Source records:
=== Begin Enclosure ===

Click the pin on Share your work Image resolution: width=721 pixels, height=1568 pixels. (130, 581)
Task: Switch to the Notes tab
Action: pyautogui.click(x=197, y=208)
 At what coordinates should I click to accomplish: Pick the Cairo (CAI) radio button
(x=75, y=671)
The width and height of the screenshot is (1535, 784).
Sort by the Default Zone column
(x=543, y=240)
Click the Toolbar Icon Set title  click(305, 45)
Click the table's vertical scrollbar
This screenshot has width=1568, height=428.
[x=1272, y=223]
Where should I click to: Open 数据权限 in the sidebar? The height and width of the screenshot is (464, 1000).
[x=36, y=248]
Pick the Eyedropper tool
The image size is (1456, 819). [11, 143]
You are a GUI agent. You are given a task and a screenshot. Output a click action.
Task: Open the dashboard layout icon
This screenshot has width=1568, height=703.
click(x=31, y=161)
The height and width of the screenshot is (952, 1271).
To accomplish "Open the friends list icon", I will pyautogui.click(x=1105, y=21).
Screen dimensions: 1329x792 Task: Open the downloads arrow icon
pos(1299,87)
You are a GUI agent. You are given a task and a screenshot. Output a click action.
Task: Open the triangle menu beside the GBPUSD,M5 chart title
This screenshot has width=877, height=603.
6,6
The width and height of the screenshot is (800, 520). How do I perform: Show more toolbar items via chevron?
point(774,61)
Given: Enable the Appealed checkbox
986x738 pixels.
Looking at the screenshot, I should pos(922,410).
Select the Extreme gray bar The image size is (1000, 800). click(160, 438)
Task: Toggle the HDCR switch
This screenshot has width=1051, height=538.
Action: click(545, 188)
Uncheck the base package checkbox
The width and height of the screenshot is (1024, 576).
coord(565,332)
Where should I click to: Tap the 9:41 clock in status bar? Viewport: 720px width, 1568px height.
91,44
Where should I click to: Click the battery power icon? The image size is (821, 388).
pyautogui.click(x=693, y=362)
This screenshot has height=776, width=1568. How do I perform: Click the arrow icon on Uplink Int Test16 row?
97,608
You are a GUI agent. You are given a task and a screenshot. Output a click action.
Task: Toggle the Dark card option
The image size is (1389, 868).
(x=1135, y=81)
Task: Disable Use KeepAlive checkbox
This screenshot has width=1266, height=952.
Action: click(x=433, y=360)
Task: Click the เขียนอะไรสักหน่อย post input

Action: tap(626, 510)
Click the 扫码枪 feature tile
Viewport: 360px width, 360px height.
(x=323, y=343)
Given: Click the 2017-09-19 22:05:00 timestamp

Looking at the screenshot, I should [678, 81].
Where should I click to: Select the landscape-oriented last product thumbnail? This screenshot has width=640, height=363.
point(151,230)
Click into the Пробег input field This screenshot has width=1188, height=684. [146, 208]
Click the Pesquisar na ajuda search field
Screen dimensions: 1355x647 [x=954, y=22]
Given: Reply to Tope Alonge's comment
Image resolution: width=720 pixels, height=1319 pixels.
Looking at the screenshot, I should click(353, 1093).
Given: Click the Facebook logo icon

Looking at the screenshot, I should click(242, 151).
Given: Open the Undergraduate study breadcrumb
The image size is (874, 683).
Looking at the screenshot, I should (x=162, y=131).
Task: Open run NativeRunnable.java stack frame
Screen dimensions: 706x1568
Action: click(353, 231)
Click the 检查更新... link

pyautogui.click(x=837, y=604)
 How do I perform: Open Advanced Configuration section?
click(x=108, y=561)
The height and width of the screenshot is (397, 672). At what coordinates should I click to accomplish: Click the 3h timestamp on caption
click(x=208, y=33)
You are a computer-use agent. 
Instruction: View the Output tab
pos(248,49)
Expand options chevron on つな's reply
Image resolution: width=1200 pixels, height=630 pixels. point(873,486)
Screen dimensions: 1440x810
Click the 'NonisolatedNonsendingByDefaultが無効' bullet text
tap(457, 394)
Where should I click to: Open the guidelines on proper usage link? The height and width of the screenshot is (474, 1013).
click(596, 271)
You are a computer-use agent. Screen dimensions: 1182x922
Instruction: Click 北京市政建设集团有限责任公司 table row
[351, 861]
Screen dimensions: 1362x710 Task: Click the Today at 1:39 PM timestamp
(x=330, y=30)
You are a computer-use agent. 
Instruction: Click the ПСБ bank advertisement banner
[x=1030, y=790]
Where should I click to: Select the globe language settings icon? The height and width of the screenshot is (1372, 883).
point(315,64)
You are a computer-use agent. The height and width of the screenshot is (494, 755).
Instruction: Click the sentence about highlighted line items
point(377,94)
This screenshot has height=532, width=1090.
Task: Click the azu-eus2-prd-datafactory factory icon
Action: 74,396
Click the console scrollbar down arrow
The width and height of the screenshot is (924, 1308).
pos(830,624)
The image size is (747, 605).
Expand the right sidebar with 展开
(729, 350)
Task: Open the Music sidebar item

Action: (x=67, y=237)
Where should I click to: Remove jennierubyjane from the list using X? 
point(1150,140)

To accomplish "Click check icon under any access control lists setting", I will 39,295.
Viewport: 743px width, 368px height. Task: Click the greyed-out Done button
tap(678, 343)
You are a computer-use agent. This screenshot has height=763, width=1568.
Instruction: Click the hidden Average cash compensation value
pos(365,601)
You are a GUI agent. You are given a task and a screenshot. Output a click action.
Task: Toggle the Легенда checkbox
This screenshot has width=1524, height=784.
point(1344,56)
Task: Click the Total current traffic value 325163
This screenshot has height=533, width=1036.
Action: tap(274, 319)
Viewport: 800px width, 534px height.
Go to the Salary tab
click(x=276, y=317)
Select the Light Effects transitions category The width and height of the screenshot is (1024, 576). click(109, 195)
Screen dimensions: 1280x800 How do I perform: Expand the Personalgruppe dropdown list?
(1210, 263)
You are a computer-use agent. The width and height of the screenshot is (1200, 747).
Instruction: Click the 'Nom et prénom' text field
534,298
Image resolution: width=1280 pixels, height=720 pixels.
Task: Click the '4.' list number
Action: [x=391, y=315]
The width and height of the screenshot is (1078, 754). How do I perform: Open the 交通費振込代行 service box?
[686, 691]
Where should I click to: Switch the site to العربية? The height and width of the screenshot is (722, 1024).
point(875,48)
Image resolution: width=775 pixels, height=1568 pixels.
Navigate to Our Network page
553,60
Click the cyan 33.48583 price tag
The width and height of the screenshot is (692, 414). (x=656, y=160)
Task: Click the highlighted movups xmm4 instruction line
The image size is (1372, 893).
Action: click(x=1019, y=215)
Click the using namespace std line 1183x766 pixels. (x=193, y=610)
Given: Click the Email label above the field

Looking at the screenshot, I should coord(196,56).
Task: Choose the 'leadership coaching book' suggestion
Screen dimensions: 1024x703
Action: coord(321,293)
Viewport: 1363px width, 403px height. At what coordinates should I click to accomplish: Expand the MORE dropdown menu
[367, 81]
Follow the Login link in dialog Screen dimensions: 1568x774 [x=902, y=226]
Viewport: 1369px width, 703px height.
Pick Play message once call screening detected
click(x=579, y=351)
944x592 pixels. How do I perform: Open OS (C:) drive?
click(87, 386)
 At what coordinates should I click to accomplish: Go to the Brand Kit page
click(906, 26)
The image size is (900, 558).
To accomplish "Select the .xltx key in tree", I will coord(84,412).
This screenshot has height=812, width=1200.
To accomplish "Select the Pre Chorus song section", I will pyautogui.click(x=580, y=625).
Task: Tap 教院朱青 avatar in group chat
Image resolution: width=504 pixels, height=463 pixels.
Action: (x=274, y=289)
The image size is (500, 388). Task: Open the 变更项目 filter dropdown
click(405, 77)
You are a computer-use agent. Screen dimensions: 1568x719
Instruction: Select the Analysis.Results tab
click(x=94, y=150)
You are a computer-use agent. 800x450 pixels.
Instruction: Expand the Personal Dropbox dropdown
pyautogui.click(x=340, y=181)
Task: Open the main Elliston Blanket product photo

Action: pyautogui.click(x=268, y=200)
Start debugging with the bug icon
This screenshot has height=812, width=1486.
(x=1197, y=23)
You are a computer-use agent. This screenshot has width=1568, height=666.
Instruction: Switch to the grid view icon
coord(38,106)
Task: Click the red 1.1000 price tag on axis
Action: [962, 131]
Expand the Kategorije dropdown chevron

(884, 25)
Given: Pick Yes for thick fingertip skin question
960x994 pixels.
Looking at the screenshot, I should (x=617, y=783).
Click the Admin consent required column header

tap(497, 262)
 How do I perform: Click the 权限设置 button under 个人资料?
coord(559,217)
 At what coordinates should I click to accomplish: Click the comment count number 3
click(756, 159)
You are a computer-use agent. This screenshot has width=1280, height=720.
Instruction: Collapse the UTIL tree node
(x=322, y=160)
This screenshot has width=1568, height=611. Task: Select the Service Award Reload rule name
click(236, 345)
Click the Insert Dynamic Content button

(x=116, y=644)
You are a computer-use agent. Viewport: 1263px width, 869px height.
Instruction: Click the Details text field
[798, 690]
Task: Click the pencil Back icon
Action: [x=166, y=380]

=== End Enclosure ===

→ Requirement
Reproduce all lines from the records above that include the word "title".

→ Task output
Click the Toolbar Icon Set title  click(305, 45)
Task: Open the triangle menu beside the GBPUSD,M5 chart title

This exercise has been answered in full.